Finding the perfect square of a given operation

Question

Given $a, b, c \in \mathbb{N}$ such that $a+b=b*(a-c)$ and $c+1=p^2$, such as $p$ is prime, prove that $a+b$ or $ab$ is a perfect square.

So, from the given information I already know that $ab=a+bp^2$ and that $p^2=\frac{ab-a-b}{b}+1$. However, everytime I try to replace these "things", I always get to obvious results, such as $0=0$ or $a=a$ or $b=b$, and never get to the solution. How do I find a number $r$ such as $r^2 = a+b$ or a number $s$ such as $s^2=ab$ (i.e., how do I find a perfect square in this case)?

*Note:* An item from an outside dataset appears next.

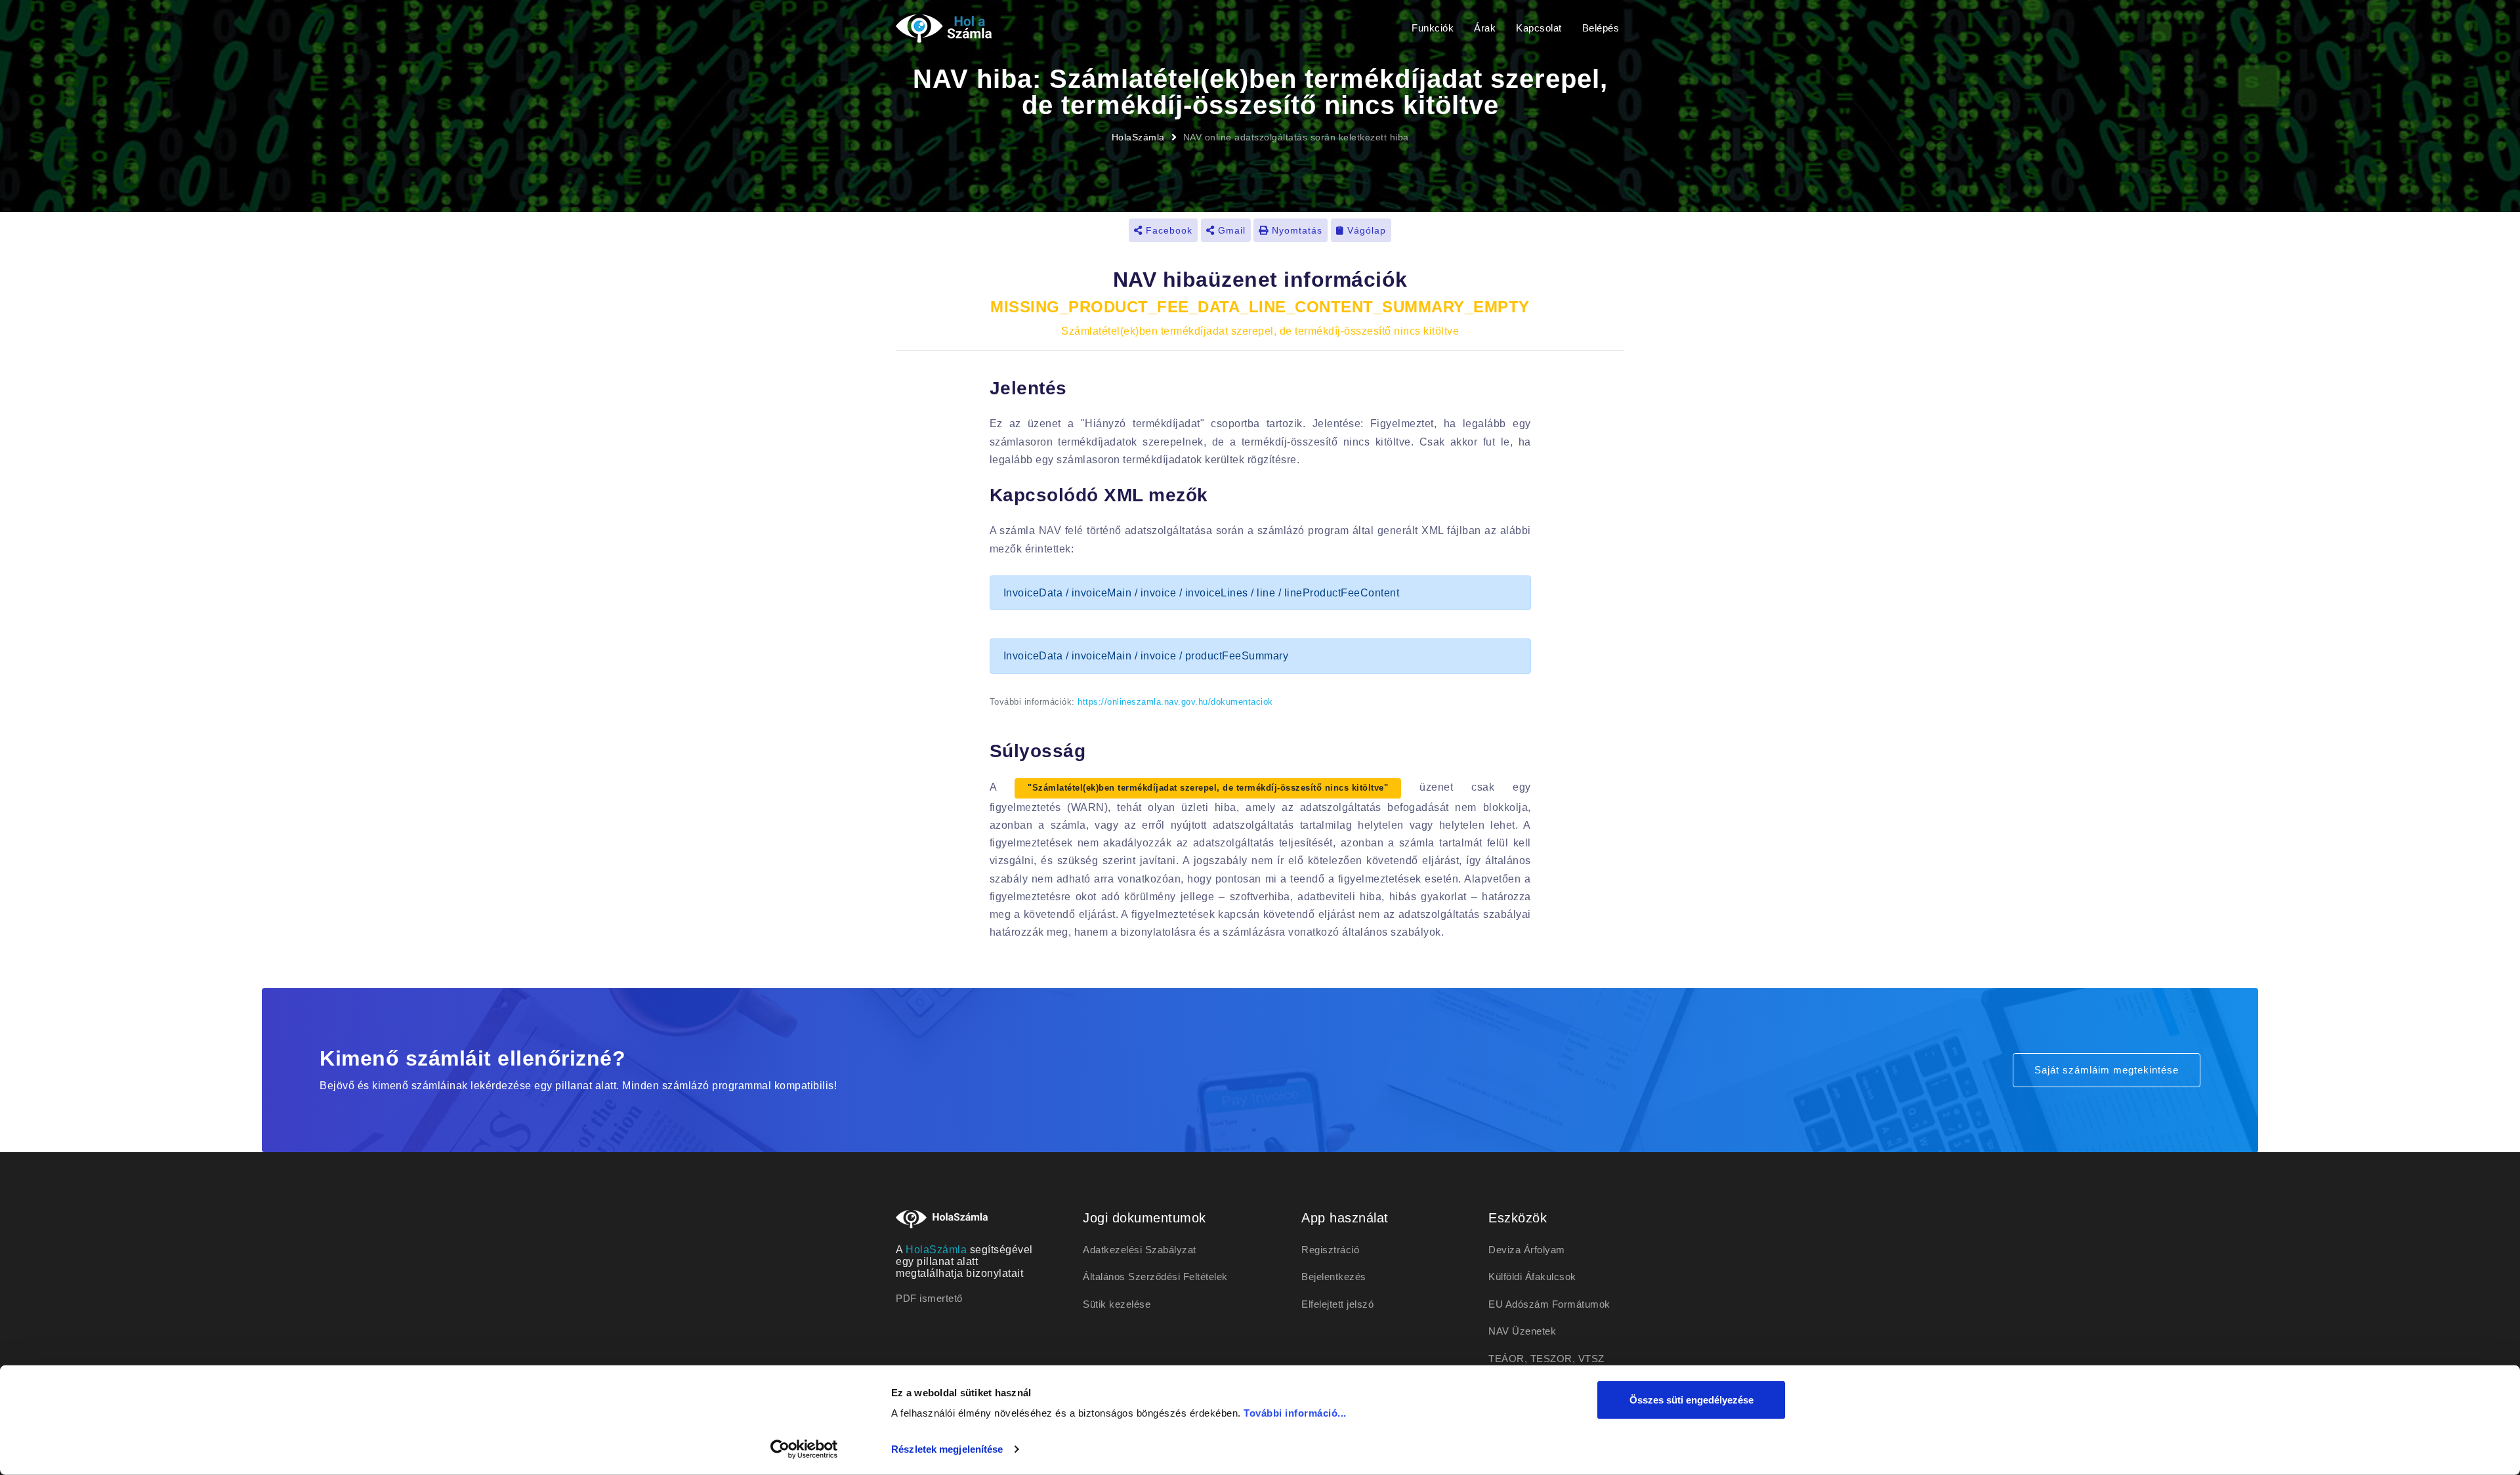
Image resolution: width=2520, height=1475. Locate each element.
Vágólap (1365, 230)
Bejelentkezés (1333, 1276)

I'd like a hint... Thanks in advance!

Answer 1

Hint: You're given that

$$a + b = b(a - c) \; \; \to \; \; a = b(a - c - 1) \tag{1}\label{eq1A}$$

$$c + 1 = p^2 \tag{2}\label{eq2A}$$

Substituting \eqref{eq2A} into \eqref{eq1A} and simplifying gives, as you've determined, that

$$ab = a + bp^2 \; \; \to \; \; a(b - 1) = bp^2 \tag{3}\label{eq3A}$$

Substituting the right side of \eqref{eq1A} into the right side of \eqref{eq3A} gives

$$b(a - c - 1)(b - 1) = bp^2 \; \; \to \; \; (a - c - 1)(b - 1) = p^2 \tag{4}\label{eq4A}$$

Remember that $p$ is prime, so that limits what $a - c - 1$ may be. As you asked for just a hint, the rest of the answer is in the spoiler below.

Since $p$ is prime, this means with $$a - c - 1 = k \tag{5}\label{eq5A}$$ that, since $k$ is positive as \eqref{eq1A} has $a$ and $b$ both being positive, then $k$ is $1$, $p$ or $p^2$. Using \eqref{eq1A}, the first case gives that $a = b$ so $ab = b^2$ and the third case gives $ab = (bp^2)b = (bp)^2$, i.e., $ab$ is a square in either situation. For the second case, i.e., $k = p$, then $$a = pb \tag{7}\label{eq7A}$$ so using this in the right side of \eqref{eq3A} gives $$bp(b - 1) = bp^2 \; \; \to \; \; b - 1 = p \; \; \to \; \; b = p + 1 \tag{8}\label{eq8A}$$ Using \eqref{eq7A} and \eqref{eq8A} then gives that $$\begin{equation}\begin{aligned} a + b & = bp + b \\ & = b(p + 1) \\ & = (p + 1)(p + 1) \\ & = (p + 1)^2 \end{aligned}\end{equation}\tag{9}\label{eq9A}$$ This confirms that either $a + b$ or $ab$ are a perfect square.